WHAT NEEDS TO BE DONE =
Pull out every line of the entries below that contains the string "Instruction". Treat uppercase and lowercase letters as different.

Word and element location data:
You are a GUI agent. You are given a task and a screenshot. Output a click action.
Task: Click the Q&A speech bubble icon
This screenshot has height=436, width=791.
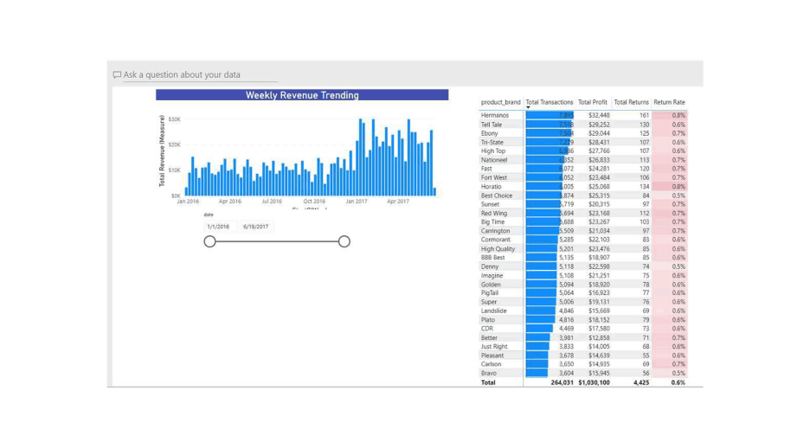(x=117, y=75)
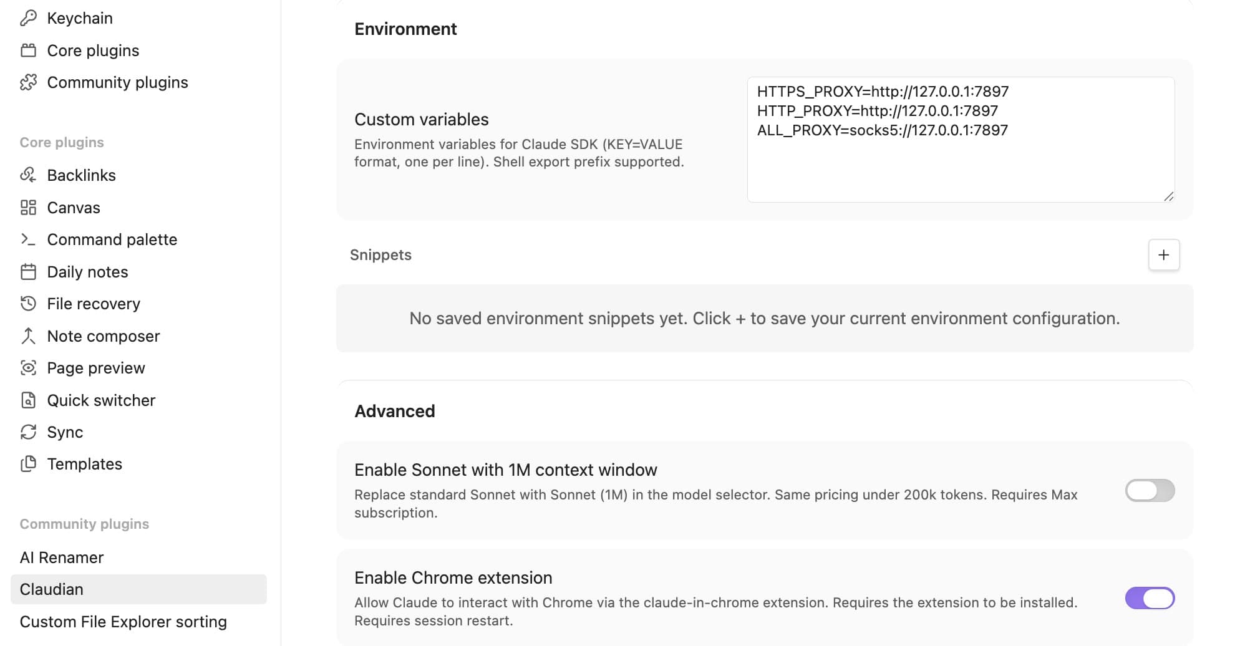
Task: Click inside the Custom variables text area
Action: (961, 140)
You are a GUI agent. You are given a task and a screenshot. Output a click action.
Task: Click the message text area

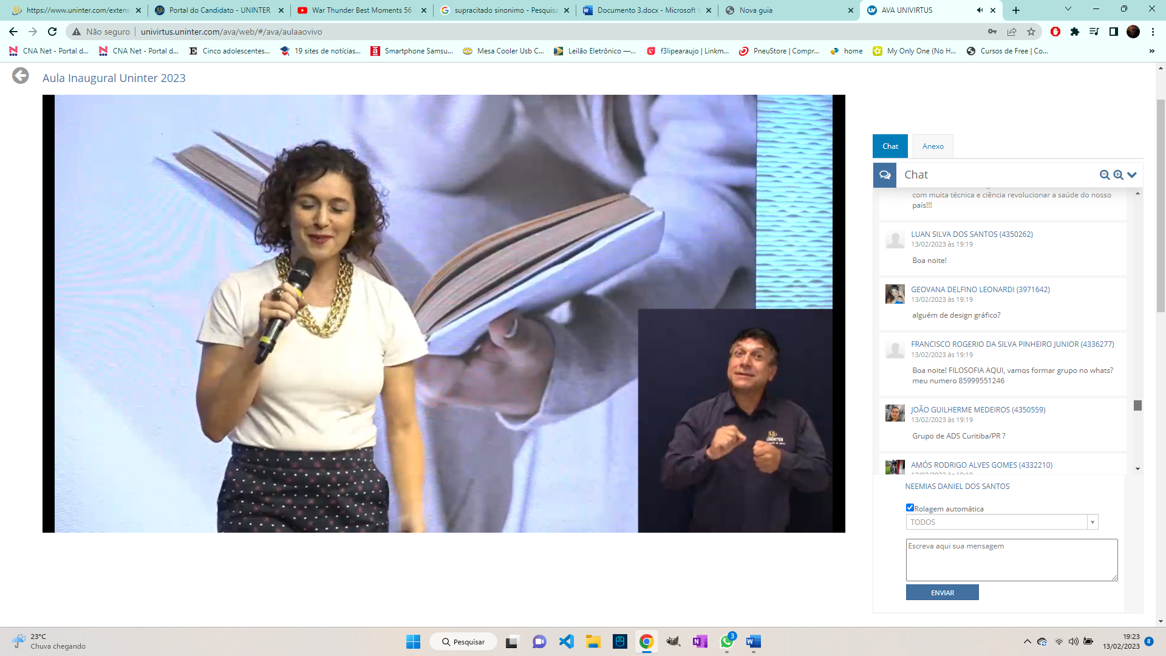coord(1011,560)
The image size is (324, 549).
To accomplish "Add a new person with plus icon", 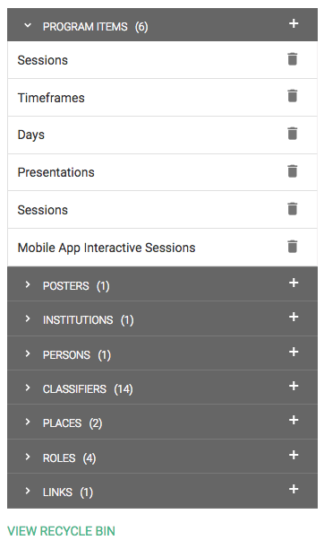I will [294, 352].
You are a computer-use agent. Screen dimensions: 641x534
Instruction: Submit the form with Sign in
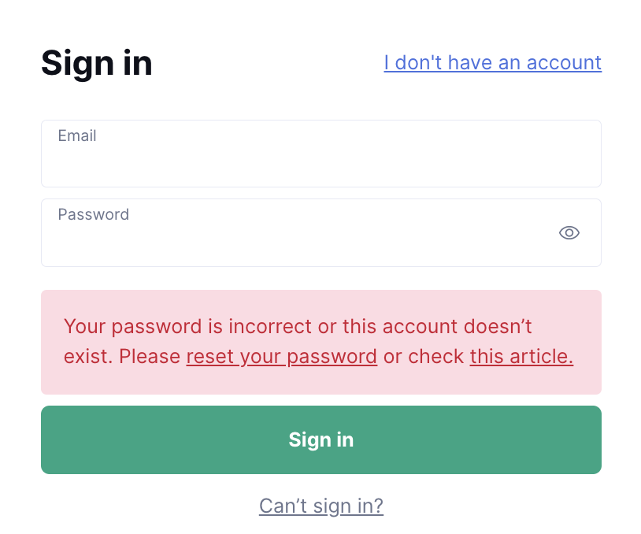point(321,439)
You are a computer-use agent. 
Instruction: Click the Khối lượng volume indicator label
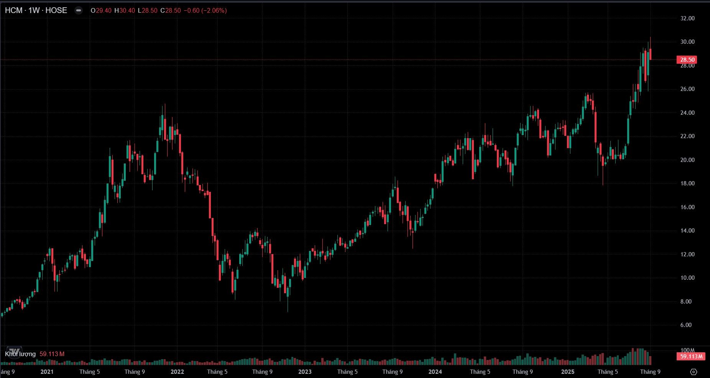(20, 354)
...
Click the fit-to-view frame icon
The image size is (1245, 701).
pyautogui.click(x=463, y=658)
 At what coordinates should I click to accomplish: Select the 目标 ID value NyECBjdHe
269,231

EXERCISE ANSWER =
Instruction: Submit the form with Sign in
Instruction: Click the Khối lượng volume indicator label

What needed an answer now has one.